Jakarta – Siti Zuhro, peneliti ahli utama Badan Riset dan Inovasi Nasional, mengatakan penggunaan etika politik dalam pemilu oleh peserta dan penyelenggara negara berperan penting untuk menghindari hasil pemilu yang cacat hukum.
“Etika politik sangat diperlukan penyelenggara negara dalam pemilu atau pilkada agar tidak tercemar atau hasilnya cacat hukum,” kata Siti Zuhro di Jakarta, (17/05).
Menurut dia, beberapa pelanggaran etika politik yang ditemukan dalam pemilu selama ini, seperti politik transaksional, disebabkan oleh tidak adanya payung hukum sebagai acuan dan pengawasan yang buruk.
Siti Zuhro menjelaskan bahwa etika politik berkaitan dengan moralitas dalam politik.
“Etika politik berkaitan dengan moralitas politik, dan politik hanya dimaknai oleh politisi sebagai penyalur kepentingan dan seni untuk meraih kekuasaan,” ujarnya.
Siti menambahkan etika politik dapat diibaratkan sebagai tulang punggung yang mendukung pelaksanaan demokrasi. “Etika politik ini adalah backbone atau tulang punggung kita dalam berdemokrasi,” ujar dia.
Baca Juga : Bupati Aceh Singkil Buka Pendidikan Politik
Di sisi lain, menurut Beni Pramula, Ketua DPP Partai Pelita, etika politik adalah sikap politik yang dilakukan secara rasional dan mengutamakan kepentingan negara.
Beni juga mengatakan, kurangnya penerapan etika politik, terutama oleh elit politik, merupakan akibat dari kurangnya pendidikan politik yang memadai.
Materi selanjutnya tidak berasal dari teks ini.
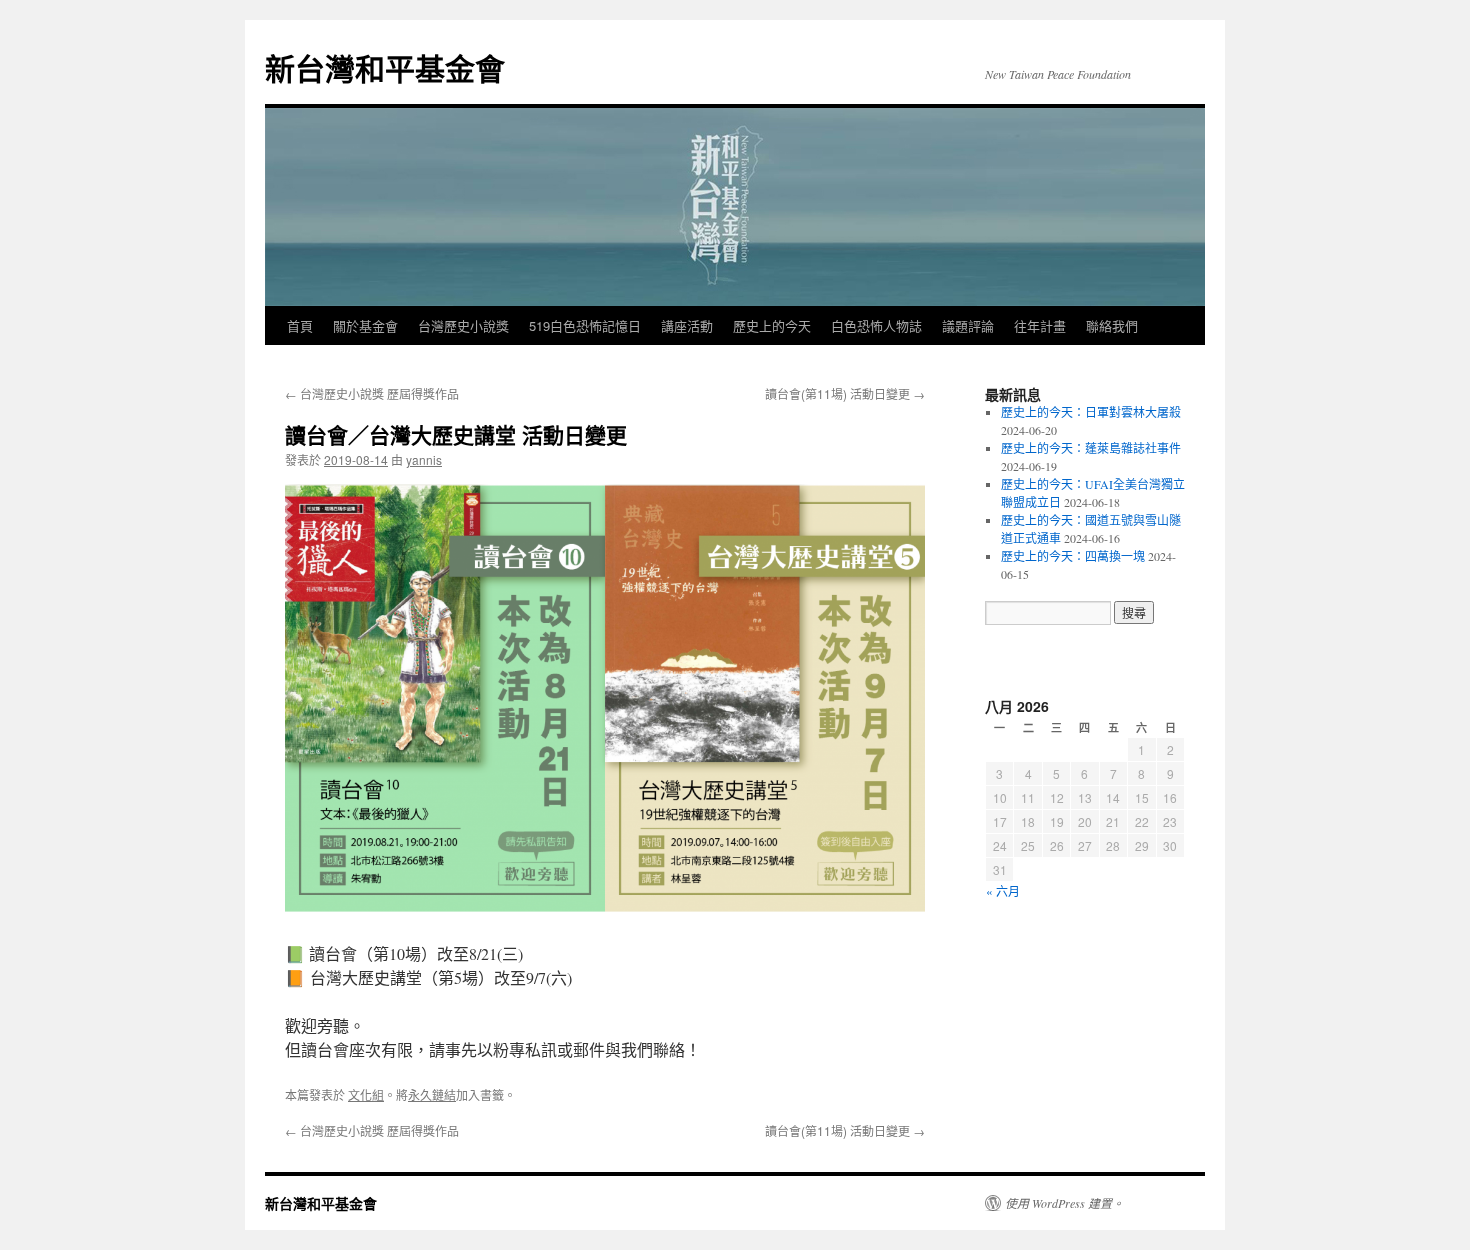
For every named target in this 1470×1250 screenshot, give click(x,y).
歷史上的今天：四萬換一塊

“Kurangnya etika politik dan perilaku sebagian elit (yang tidak berpikir rasional dan mengutamakan kepentingan nasional) adalah akibat dari kurangnya pendidikan politik yang memadai,” ujarnya.
Oleh karena itu, Beni berpendapat bahwa suatu negara membutuhkan pendidikan politik yang memadai melalui guru-guru politik yang baik, yang dapat mengajarkan bagaimana berpolitik, tidak hanya untuk memperebutkan kekuasaan, tetapi juga untuk memahami moral dan etika.